L’effetto è quello di un derma improvvisamente visibile, e palpitante, perché si è dissolto il trucco che lo copriva e lo trasfigurava. Sempre a Torino, per una coincidenza di quelle che fanno pensare, l’orrendo rogo della Thyssenkrupp ci aveva appena costretto a riscoprire l’esistenza degli operai, a riconsiderarne la consistenza sociale e il valore misconosciuto del loro lavoro. Martedì sera lo Stabile ha aperto la sua stagione teatrale con il durissimo spettacolo di Pippo Delbono su quel rogo atroce, un altro dito nella piaga dopo il bel film di Calopresti. Ieri, in un contesto felice, vitale e combattivo, sono stati i lavoratori della terra (e della Terra) a prendersi la scena, in una festa di volti, lingue, costumi nazionali, musica, progetti per il futuro.
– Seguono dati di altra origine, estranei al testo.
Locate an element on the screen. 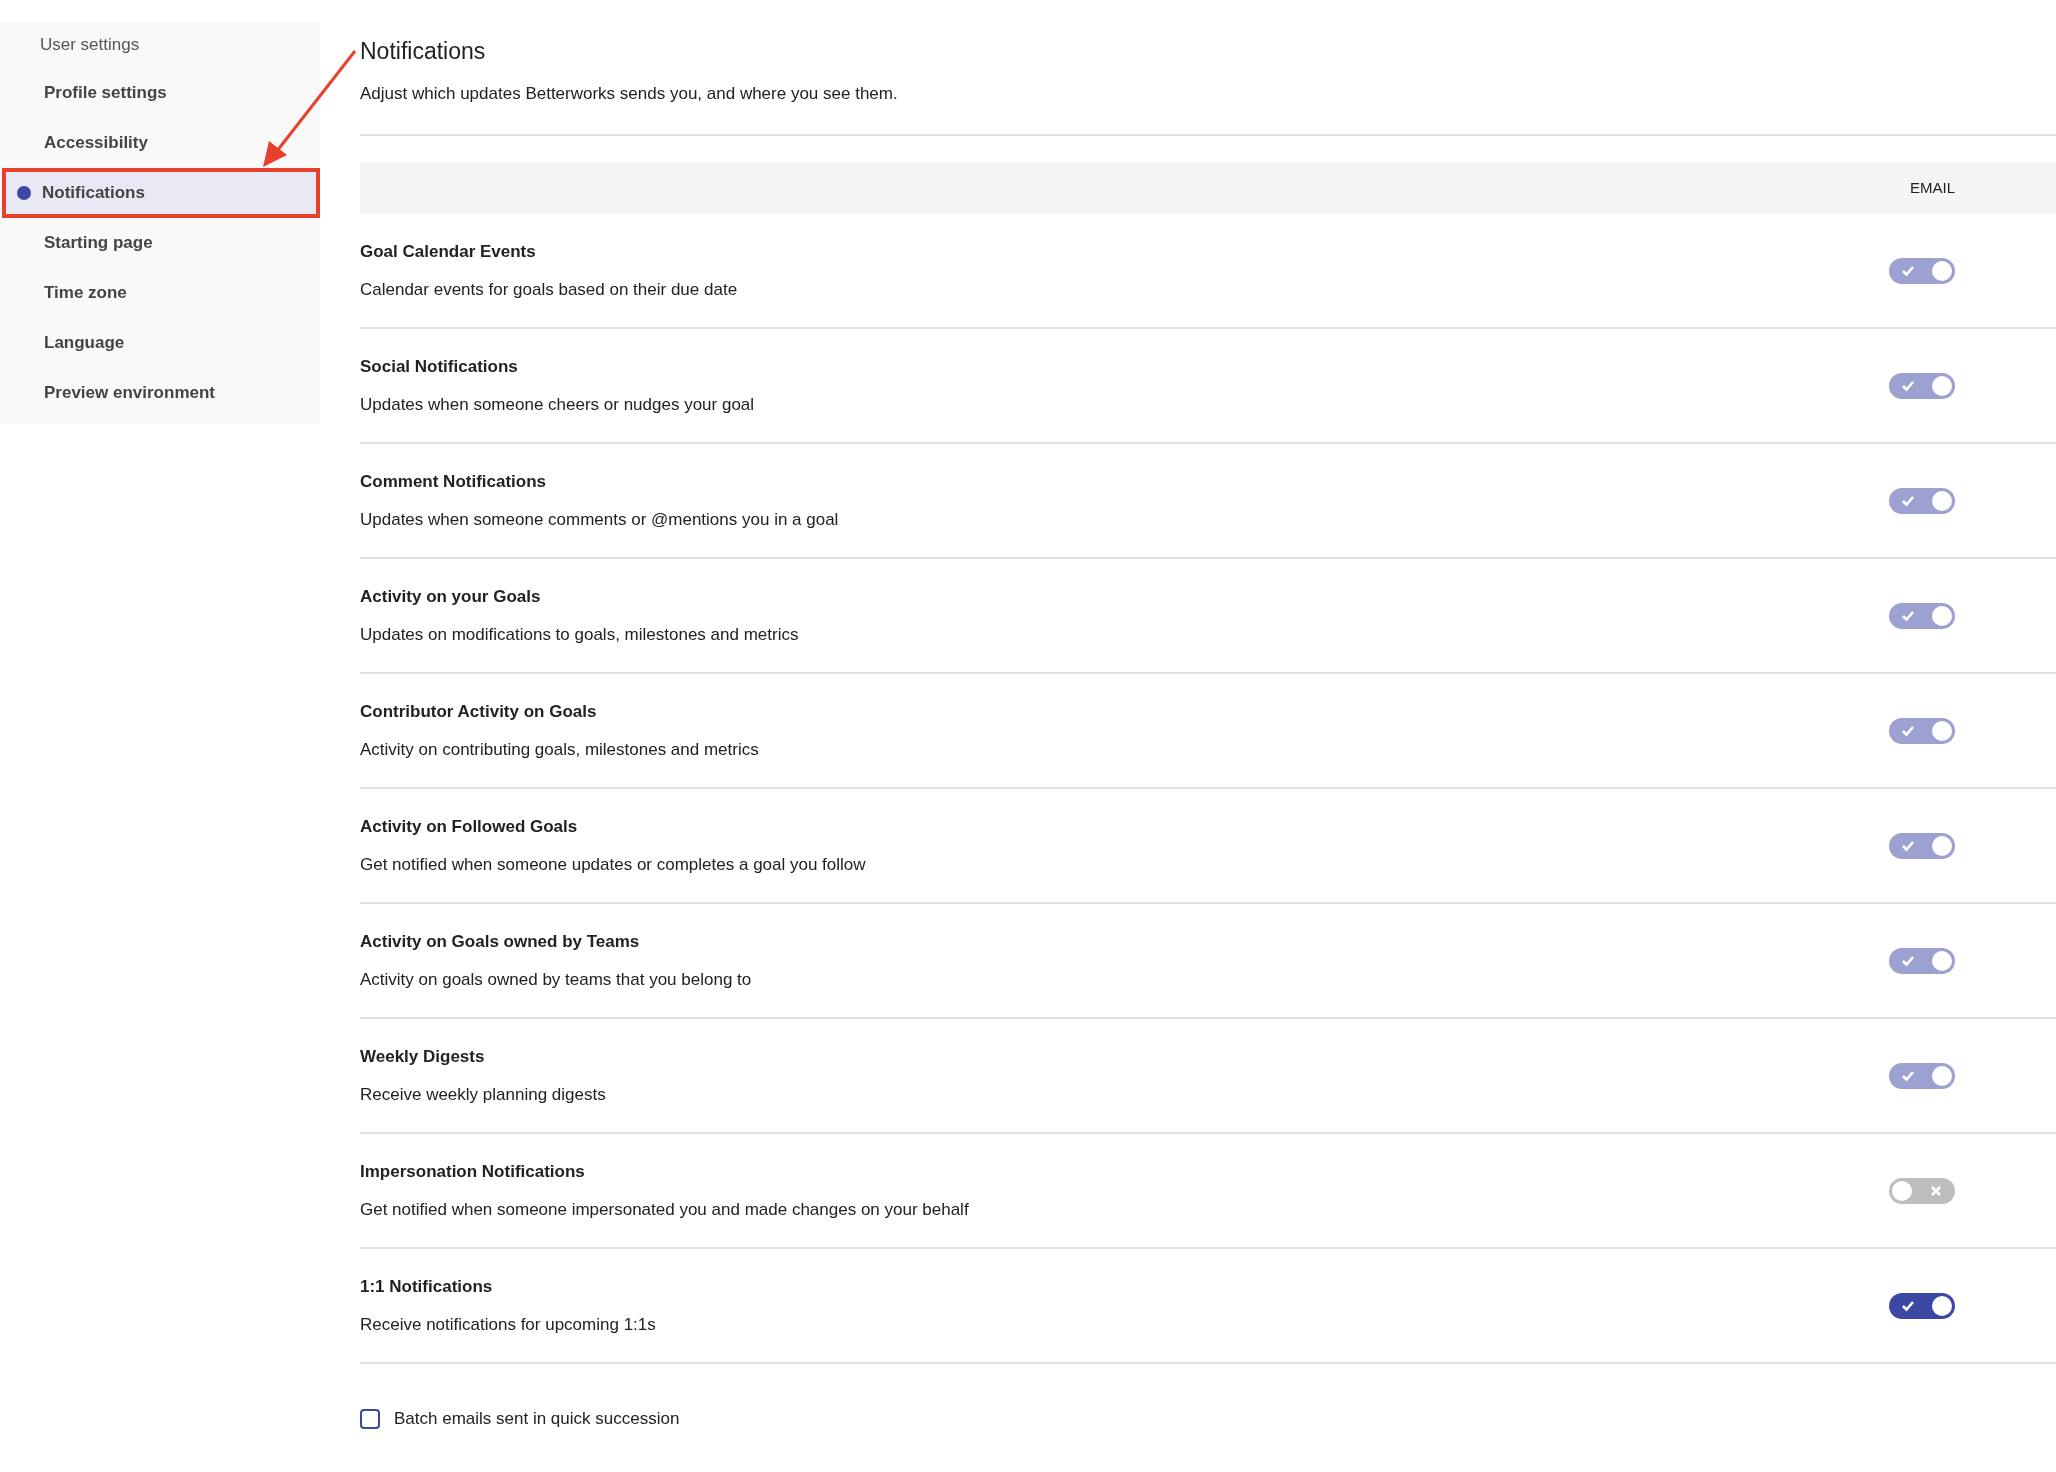  setting-title: 1:1 Notifications is located at coordinates (427, 1287).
Al Palasport ci sono i produttori in carne e ossa, al Lingotto – per il Salone del Gusto – i loro prodotti, e in entrambi i casi è l’evidenza materiale a toccare i sensi e a costringere a pensare, come raramente accade, ai fondamenti, all’abicì, ai meccanismi profondi della vita umana: quelli biologici, naturalmente, ma anche quelli sociali e identitari, perché ogni singolo pellegrino arrivato a Terra Madre ha da raccontare una comunità, un paesaggio, una maniera di sopravvivere e di vivere, uno sguardo sulle cose che rifiuta di essere oscurato dalla paurosa uniformità produttiva e sociale imposta dall’agroindustria, che per ogni ettaro conquistato e uniformato ne cancella uno con le sue qualità, la sua storia, la sua biodiversità.
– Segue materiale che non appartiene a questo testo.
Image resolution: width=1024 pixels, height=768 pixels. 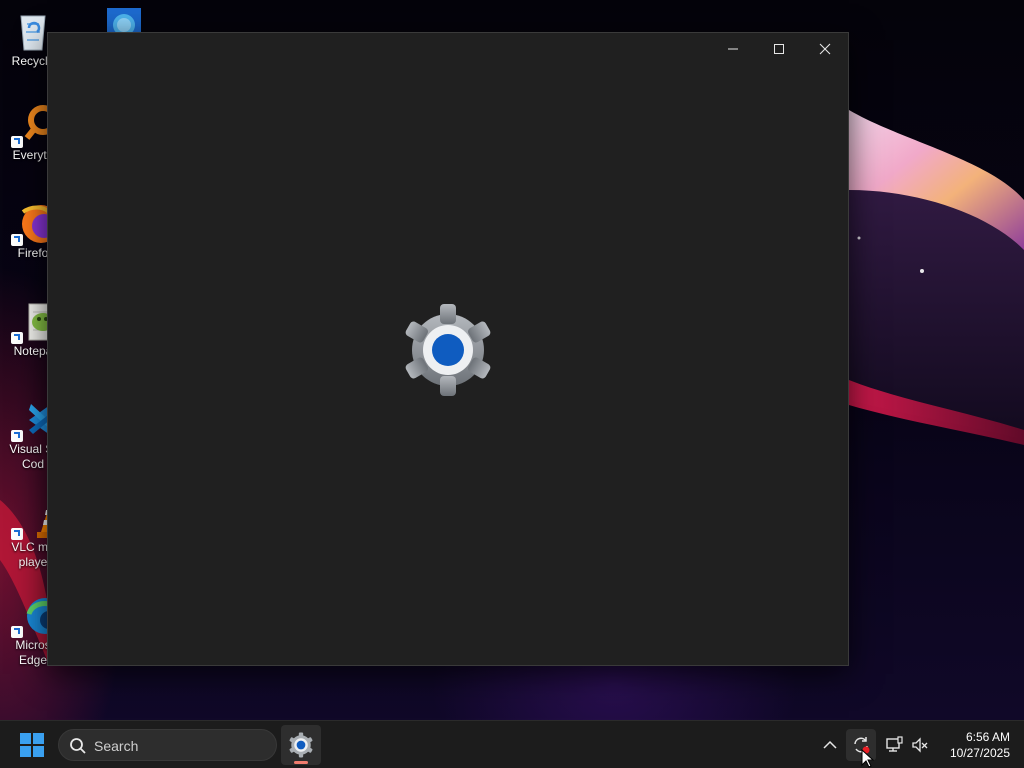 I want to click on chevron-up-icon, so click(x=830, y=744).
“L’economia finanziaria – ha detto la scienziata indiana Vandana Shiva, leader mondiale della nuova cultura contadina – è quantificabile in numeri diciassette volte più grandi dell’economia reale (agricoltura, industria e commercio messi assieme, ndr). Il suo tracollo ci fa capire che la sola ‘real bank’ sia la banca della terra”. Il suo discorso, semplice, potente, caldo, pronunciato in sari turchese davanti a una delle platee più variopinte e multietniche mai viste, è stato ascoltato da un cospicuo parterre di politici, e forse qualcuno di loro ha avuto modo di domandarsi come mai quella semplicità e quella potenza siano quasi spariti dal dibattito politico ordinario, nel quale è sempre più raro imbattersi in parole e pensieri che tocchino davvero la struttura profonda della società, le ragioni della vita, il sentimento del futuro.
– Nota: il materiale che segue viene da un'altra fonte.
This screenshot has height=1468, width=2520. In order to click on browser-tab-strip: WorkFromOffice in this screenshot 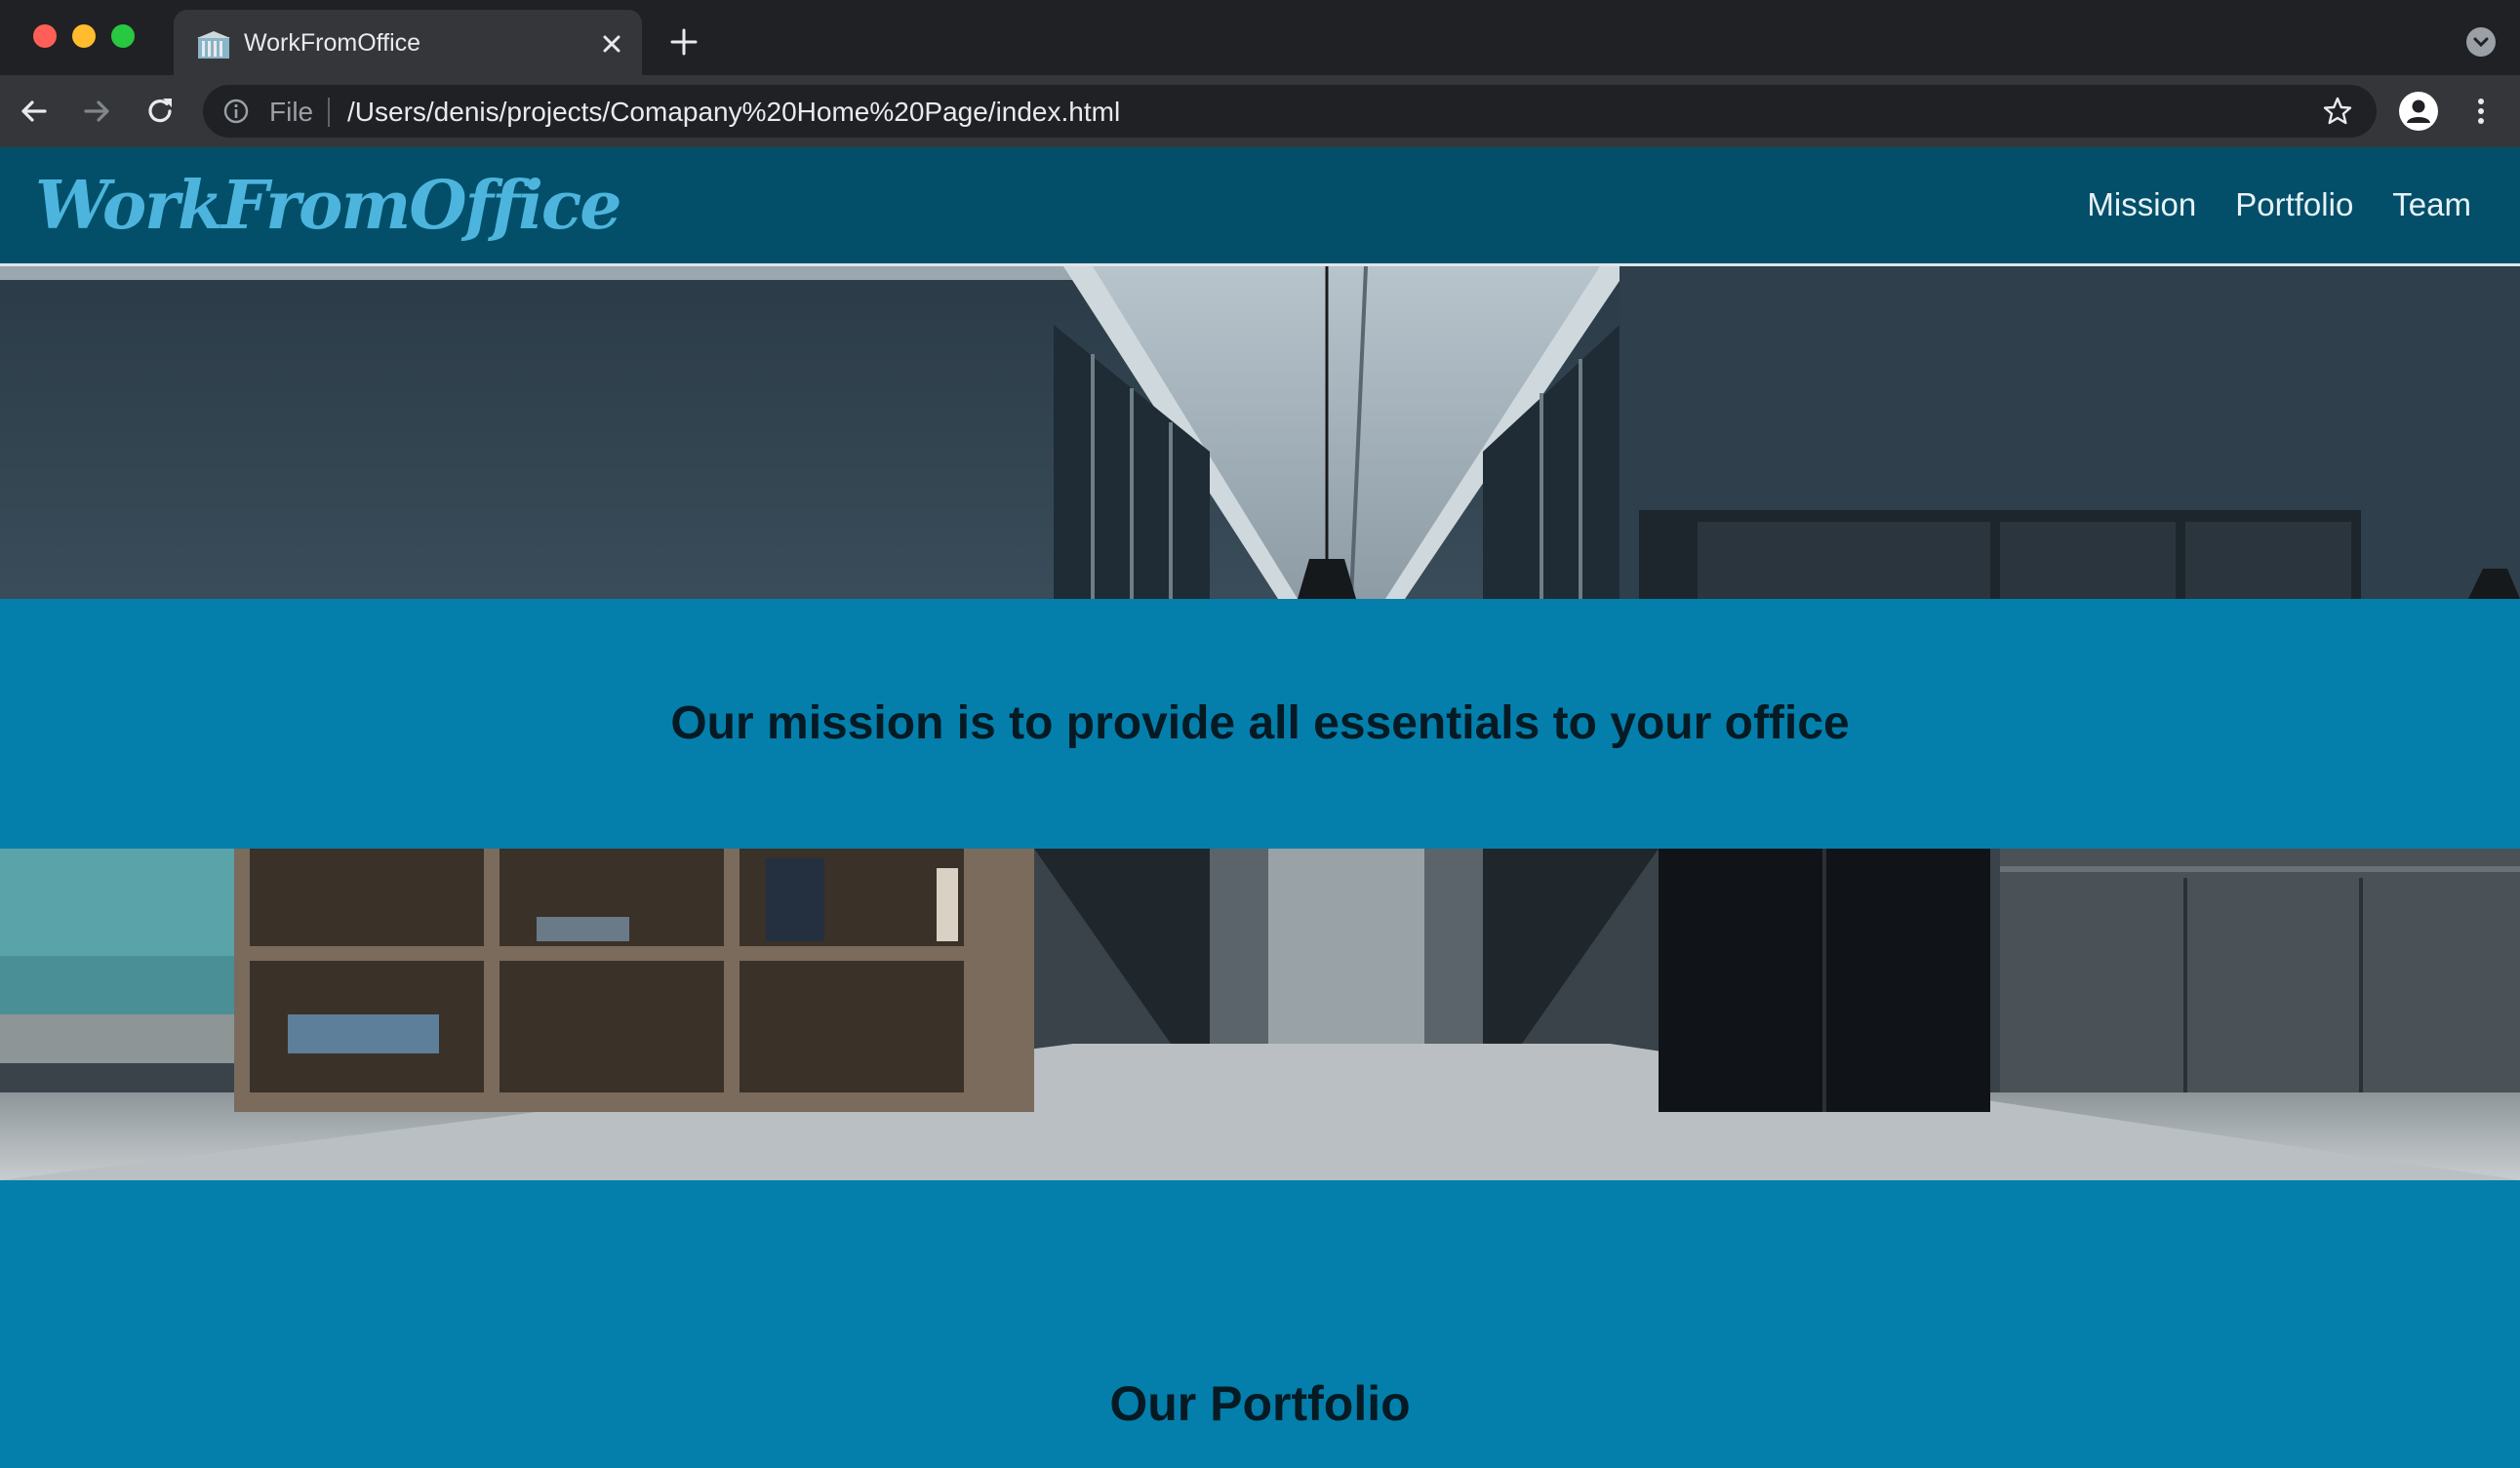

Carlo Petrini, presidente di Slow Food, ideatore di questa internazionale contadina che non ha eguali al mondo, ha fatto notare con ragionevole indignazione che l’intero consesso dei Paesi ricchi, quest’anno, non è riuscito a mettere insieme i trenta miliardi di euro stanziati per la lotta alla fame, ma in pochi giorni ha destinato duemila miliardi di euro (quasi cento volte tanto) per rattoppare i buchi della “finanza canaglia”. E se questa colossale sperequazione può apparire, in un paese come il nostro che per nutrirsi spende solo il 15 per cento del suo reddito pro-capite, appena una delle tante incongruenze di un’economia (e di una politica) rattrappita e vassalla degli interessi forti, in molte parti del mondo, dove per nutrirsi si spende oltre il cinquanta per cento del denaro disponibile, tagliare i fondi per la lotta alla fame è una scelta omicida: solo lo scorso anno, mandando a carte quarantotto le previsioni della Fao, altri cento milioni di persone sono entrate nell’enorme girone degli affamati. Quasi un miliardo di umani non ha cibo, o più sovente non ha il denaro per comperarlo. E migliaia di colture ed economie considerate “di nicchia” sono minacciare di estinzione, strozzate dalla distribuzione, assediate dall’agroindustria con le sue sementi brevettate. La capacità di rappresentare la varietà e la molteplicità di queste “nicchie”, di metterle in rete, di farle parlare tra loro, è la ragione di Terra Madre. Il successo mondiale di questa idea dimostra, molto semplicemente, che è stato utile e giusto averla.